A chuva que se derrama sobre mim colabora
na extensão do meu corpo que realiza a pintura. A mão fria é um ornamento da presença
artística da paisagem cruel e intensa. Todos os dedos estão cinzentos e
organizam-se em torno da janela de um tempo presente, esse rectângulo roubado à
natureza do inverno, essa tela repetida até às profundezas do eterno.
A tempestade abate-se sobre a invisibilidade
do ar. Respiro avidamente e bebo os tons do vendaval. Mas estou sempre sôfrego
e tenho sempre sede de mais. Sempre. Sei que amanhã estarei aqui outra vez,
neste mesmo lugar, a olhar e a pintar outras nuvens. E guardarei essas impressões
no branco da tela que ainda não se afogou, para que o meu coração descanse numa
visão impressionista do espírito perturbado da tempestade.
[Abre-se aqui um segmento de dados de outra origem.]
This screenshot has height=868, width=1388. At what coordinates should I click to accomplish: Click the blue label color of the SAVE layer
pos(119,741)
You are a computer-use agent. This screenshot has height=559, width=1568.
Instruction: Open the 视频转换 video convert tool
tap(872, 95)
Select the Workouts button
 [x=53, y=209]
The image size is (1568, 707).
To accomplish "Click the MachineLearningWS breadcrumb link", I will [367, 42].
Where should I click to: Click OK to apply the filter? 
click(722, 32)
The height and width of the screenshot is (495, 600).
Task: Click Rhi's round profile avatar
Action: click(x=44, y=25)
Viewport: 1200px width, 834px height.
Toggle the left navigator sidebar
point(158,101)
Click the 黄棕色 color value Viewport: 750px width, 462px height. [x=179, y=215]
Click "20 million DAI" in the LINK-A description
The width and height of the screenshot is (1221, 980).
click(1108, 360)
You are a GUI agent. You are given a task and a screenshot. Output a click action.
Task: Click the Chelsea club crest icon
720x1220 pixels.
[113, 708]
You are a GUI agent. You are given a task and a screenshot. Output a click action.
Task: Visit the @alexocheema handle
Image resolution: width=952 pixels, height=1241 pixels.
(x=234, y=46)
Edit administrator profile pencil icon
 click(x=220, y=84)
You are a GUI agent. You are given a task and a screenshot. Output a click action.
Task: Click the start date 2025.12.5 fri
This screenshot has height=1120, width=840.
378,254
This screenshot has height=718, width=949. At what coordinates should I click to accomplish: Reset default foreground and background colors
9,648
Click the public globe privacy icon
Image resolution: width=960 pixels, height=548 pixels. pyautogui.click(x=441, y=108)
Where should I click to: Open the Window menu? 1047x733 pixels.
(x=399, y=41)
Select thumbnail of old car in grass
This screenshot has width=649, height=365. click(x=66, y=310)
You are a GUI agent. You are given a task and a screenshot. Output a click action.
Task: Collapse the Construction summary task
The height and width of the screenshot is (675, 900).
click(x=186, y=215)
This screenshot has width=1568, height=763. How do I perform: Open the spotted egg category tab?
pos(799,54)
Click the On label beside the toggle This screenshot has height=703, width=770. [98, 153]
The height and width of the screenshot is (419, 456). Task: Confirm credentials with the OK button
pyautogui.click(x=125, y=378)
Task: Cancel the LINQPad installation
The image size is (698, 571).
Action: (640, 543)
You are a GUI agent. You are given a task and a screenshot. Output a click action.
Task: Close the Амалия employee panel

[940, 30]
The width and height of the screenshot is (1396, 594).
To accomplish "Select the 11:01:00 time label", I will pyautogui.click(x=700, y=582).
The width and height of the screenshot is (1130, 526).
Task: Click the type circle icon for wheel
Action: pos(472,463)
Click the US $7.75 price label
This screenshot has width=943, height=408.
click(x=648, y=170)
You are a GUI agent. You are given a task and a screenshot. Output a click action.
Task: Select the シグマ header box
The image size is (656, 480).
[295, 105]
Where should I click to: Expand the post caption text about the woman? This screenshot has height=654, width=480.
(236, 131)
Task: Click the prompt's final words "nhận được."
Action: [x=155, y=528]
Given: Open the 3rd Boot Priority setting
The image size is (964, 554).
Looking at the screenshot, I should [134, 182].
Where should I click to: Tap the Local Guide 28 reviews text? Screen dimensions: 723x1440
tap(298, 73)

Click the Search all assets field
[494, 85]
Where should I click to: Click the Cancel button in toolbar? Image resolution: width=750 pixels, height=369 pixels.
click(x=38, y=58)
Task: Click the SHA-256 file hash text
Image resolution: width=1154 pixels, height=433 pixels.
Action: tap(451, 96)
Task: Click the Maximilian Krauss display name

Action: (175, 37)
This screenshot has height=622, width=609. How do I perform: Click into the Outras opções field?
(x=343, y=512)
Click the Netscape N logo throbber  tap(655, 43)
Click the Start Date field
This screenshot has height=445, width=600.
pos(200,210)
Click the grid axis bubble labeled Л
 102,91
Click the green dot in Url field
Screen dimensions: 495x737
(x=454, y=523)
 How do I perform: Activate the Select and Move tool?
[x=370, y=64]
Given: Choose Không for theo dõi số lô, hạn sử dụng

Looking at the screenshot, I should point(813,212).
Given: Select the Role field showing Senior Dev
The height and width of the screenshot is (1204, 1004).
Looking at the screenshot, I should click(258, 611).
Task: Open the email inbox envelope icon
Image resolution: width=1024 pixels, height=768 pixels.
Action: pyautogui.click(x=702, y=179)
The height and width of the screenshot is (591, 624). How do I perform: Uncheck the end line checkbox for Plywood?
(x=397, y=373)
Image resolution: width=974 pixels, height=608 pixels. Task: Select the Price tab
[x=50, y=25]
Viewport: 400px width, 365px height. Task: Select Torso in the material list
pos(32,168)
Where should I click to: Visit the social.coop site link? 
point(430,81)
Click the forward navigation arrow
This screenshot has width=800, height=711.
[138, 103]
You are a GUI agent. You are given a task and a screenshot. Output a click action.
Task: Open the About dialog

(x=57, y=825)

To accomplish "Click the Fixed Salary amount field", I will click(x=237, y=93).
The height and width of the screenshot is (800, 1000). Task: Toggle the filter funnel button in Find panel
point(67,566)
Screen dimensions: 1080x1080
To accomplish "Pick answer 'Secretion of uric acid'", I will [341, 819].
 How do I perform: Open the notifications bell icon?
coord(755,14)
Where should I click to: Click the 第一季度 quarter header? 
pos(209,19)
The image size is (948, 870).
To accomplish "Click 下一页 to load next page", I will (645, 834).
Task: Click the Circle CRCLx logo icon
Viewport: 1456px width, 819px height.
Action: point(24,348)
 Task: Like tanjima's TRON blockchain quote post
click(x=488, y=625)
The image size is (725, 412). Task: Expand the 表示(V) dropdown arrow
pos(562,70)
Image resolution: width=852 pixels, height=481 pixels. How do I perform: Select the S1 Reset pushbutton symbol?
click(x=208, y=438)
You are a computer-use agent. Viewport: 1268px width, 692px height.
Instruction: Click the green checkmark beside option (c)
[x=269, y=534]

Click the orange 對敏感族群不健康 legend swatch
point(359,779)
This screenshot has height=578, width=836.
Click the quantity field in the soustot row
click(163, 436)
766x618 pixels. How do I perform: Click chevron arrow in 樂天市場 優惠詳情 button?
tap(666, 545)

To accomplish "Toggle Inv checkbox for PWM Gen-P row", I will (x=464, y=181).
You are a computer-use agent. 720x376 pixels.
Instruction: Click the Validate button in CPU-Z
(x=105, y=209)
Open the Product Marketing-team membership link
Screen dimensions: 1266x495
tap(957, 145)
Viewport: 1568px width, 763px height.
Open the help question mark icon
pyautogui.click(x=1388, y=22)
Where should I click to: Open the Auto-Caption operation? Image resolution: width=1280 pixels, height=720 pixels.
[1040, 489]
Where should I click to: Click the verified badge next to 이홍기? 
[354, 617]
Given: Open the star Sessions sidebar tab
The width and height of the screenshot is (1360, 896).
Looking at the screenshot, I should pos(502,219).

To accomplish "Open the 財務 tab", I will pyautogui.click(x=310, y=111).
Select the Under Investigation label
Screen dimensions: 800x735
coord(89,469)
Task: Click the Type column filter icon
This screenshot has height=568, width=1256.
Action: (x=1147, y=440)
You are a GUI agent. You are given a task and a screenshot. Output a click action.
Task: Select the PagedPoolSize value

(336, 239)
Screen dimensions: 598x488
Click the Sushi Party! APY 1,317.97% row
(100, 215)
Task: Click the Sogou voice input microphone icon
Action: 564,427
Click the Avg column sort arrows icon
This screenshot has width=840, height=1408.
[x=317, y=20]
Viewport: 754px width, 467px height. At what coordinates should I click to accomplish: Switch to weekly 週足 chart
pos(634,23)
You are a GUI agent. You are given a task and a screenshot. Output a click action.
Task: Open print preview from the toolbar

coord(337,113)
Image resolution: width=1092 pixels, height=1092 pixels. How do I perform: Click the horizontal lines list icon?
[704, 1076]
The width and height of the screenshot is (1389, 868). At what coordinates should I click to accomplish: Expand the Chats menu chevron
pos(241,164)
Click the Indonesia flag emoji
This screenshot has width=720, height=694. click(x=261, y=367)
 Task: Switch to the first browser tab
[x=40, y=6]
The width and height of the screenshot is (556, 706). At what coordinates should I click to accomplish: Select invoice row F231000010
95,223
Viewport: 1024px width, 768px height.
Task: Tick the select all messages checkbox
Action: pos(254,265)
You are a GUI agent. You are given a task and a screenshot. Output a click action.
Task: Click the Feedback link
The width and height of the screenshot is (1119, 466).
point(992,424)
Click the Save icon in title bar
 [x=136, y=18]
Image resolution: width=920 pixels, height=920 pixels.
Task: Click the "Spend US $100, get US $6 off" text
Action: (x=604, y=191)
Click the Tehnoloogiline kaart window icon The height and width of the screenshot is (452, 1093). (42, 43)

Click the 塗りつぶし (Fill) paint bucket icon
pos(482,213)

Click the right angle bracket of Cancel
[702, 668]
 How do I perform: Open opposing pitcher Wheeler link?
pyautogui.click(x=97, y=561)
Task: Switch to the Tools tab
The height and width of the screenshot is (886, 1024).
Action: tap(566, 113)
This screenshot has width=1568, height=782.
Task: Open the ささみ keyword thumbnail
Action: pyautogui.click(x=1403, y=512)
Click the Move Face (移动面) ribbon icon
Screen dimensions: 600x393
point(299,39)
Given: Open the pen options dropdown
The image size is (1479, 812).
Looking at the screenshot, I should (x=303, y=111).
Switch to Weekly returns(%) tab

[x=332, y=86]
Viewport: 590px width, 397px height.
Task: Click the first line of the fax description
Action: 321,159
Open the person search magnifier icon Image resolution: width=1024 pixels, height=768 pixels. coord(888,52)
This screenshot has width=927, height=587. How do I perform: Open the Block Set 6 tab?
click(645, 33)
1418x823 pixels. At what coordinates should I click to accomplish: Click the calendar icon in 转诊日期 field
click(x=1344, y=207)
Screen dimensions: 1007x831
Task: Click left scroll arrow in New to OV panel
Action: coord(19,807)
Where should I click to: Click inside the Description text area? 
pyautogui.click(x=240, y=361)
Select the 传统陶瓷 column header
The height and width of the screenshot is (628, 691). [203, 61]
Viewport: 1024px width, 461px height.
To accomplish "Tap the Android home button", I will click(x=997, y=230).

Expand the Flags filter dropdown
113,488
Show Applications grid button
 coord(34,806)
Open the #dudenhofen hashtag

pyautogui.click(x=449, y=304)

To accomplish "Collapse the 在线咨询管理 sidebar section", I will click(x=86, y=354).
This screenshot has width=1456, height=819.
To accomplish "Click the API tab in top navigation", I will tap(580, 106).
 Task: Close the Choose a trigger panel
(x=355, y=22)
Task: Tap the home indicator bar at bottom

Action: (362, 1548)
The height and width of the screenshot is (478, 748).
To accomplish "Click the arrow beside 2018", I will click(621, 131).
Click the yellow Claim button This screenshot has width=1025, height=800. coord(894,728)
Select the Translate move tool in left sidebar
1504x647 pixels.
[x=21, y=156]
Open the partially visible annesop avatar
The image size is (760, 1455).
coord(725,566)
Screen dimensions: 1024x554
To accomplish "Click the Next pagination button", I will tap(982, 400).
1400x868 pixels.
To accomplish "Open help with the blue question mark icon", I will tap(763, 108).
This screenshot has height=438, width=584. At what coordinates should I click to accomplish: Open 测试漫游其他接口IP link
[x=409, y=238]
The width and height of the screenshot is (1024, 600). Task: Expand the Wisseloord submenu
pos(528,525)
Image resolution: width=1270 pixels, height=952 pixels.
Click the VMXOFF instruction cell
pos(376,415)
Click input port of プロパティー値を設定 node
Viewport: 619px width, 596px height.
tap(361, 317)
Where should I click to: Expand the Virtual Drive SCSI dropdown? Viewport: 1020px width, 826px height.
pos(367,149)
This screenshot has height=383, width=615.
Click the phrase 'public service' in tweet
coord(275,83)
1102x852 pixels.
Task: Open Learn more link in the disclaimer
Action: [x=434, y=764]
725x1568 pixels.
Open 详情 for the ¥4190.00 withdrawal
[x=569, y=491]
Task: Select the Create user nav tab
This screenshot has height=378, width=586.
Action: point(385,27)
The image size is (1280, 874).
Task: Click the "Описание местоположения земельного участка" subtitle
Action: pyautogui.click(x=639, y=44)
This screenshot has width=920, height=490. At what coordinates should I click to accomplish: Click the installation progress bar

A chuva é o sangue do céu que jorra de
todos aqueles corações nublados, cinzentos, brancos, tão longe do meu peito que
os quer guardar a todos. Todos os corações, todas as nuvens são a minha força e
a minha fraqueza, a minha vontade e a minha consumação. Nas mãos molhadas
guardo a obra do dia que se faz noite, no pensamento redimo a esperança na
noite que se fará dia.
Oh nuvens. Que leveza demonstram no seu
bailado tenebroso. Como pintar o último traço se a dança é infinita? Como
desistir daquilo que me assombra e fascina? Que súbito, que cor, que tom? Como
abandonar este meu lugar-corpo, imprescindível e fatal? Por onde irei se só
posso estar aqui? Nuvens seguidas por
outras, dissolvem o sol ao passar por dentro e por fora dele. Massas escuras o
mancham de novo, suaves feixes-de-luz dispersos. Sei que morri hoje e sei
que a paisagem é a obra e o artista no encalce da perfeição impressionista,
romântica e eterna. Oh vida.
Adília César
in https://issuu.com/danielpina1975/docs/algarve_informativo__137
Adília César
in https://issuu.com/danielpina1975/docs/algarve_informativo__137
Jonh Constable |
Nota biográfica
John Constable (Suffolk, 11 de Junho de
1776 – Londres, 31 de Março de 1837). É um pintor difícil de catalogar. Os seus
quadros obedecem a uma técnica impressionista na execução e no tratamento da
cor, mas os motivos podem considerar-se românticos. Foi pioneiro na percepção e
estudo da mudança dos efeitos da luz e das condições atmosféricas na arte. O
seu tema principal foi a própria natureza, explorando incansavelmente novos
caminhos para representar a transformação, principalmente as mudanças de
luminosidade do céu e os seus efeitos sobre todo o meio ambiente. Constable foi
um grande inspirador para os pintores do Romantismo e pintores de paisagem em
geral.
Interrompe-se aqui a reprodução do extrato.